RECORD EXTRACTS

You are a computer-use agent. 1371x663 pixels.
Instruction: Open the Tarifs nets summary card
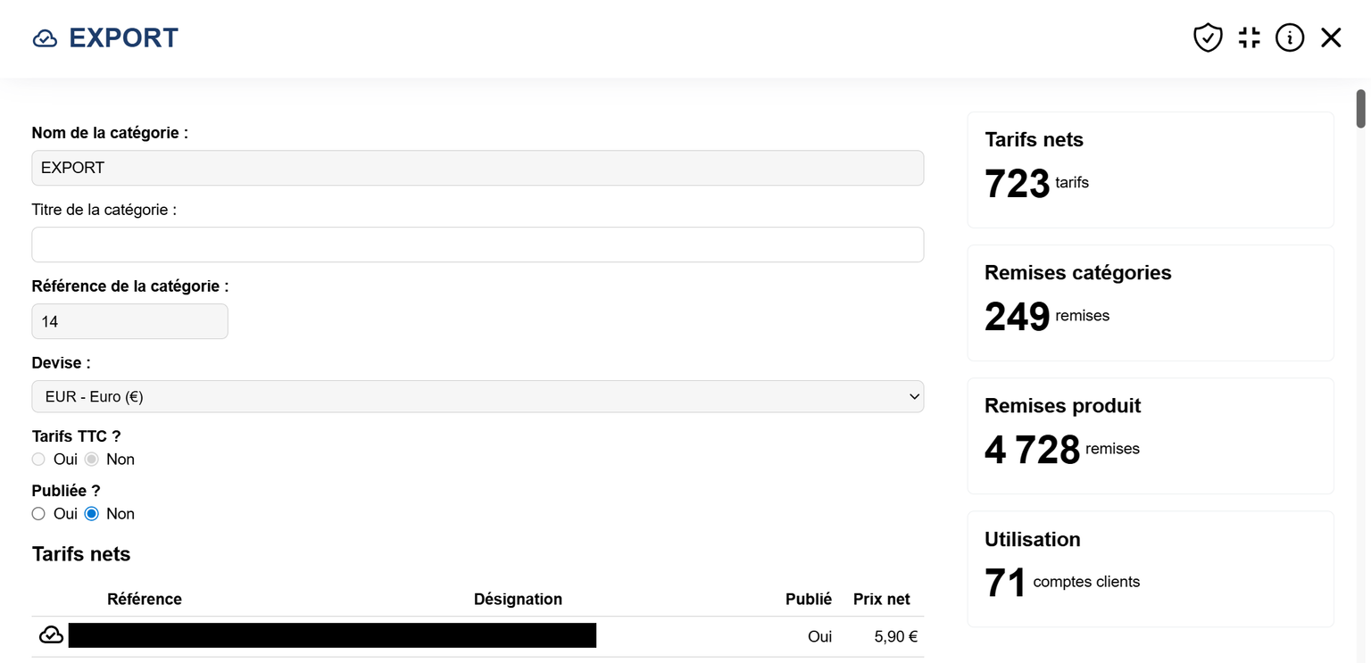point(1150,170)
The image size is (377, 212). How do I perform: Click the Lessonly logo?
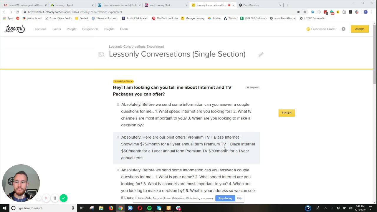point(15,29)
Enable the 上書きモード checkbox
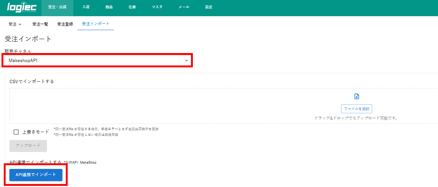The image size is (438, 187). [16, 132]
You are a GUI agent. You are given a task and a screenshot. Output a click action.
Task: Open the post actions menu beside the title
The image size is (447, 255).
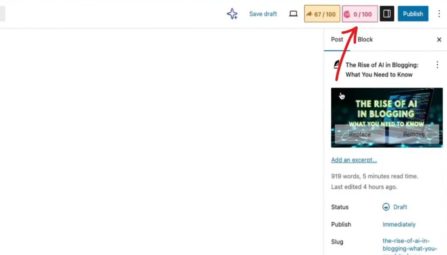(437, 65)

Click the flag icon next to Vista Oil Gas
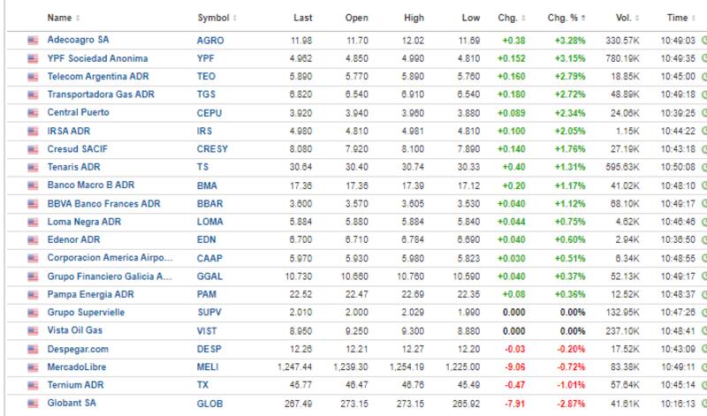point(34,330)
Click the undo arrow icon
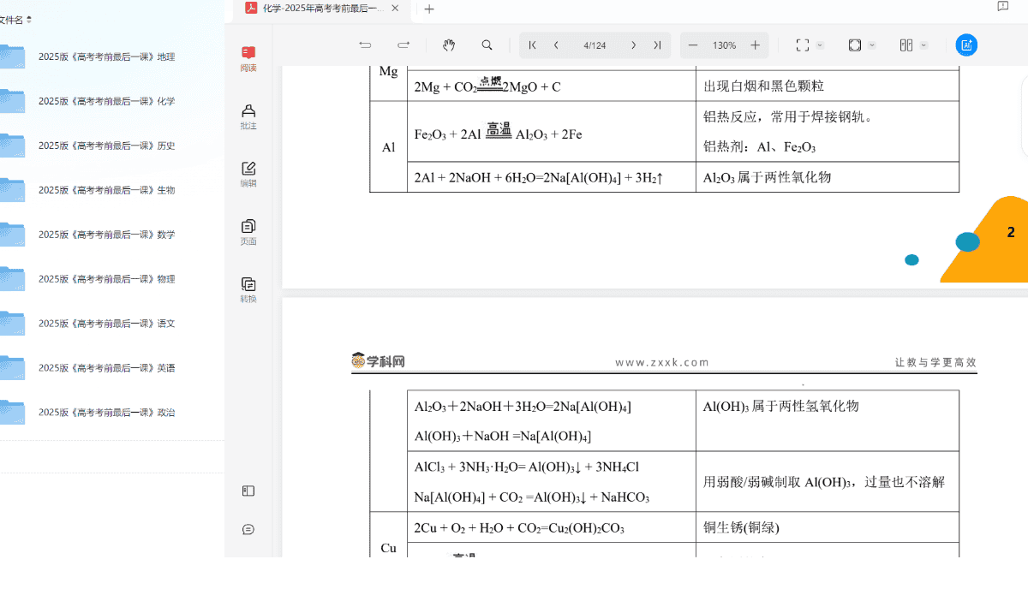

REQUIRED WORK
Whenever a line in the records contains the word "agent", copy that line.

OUTPUT OF THE EXERCISE
You are a computer-use agent. 1371x663 pixels.
You are a GUI agent. You are given a task and a screenshot. Output a click action.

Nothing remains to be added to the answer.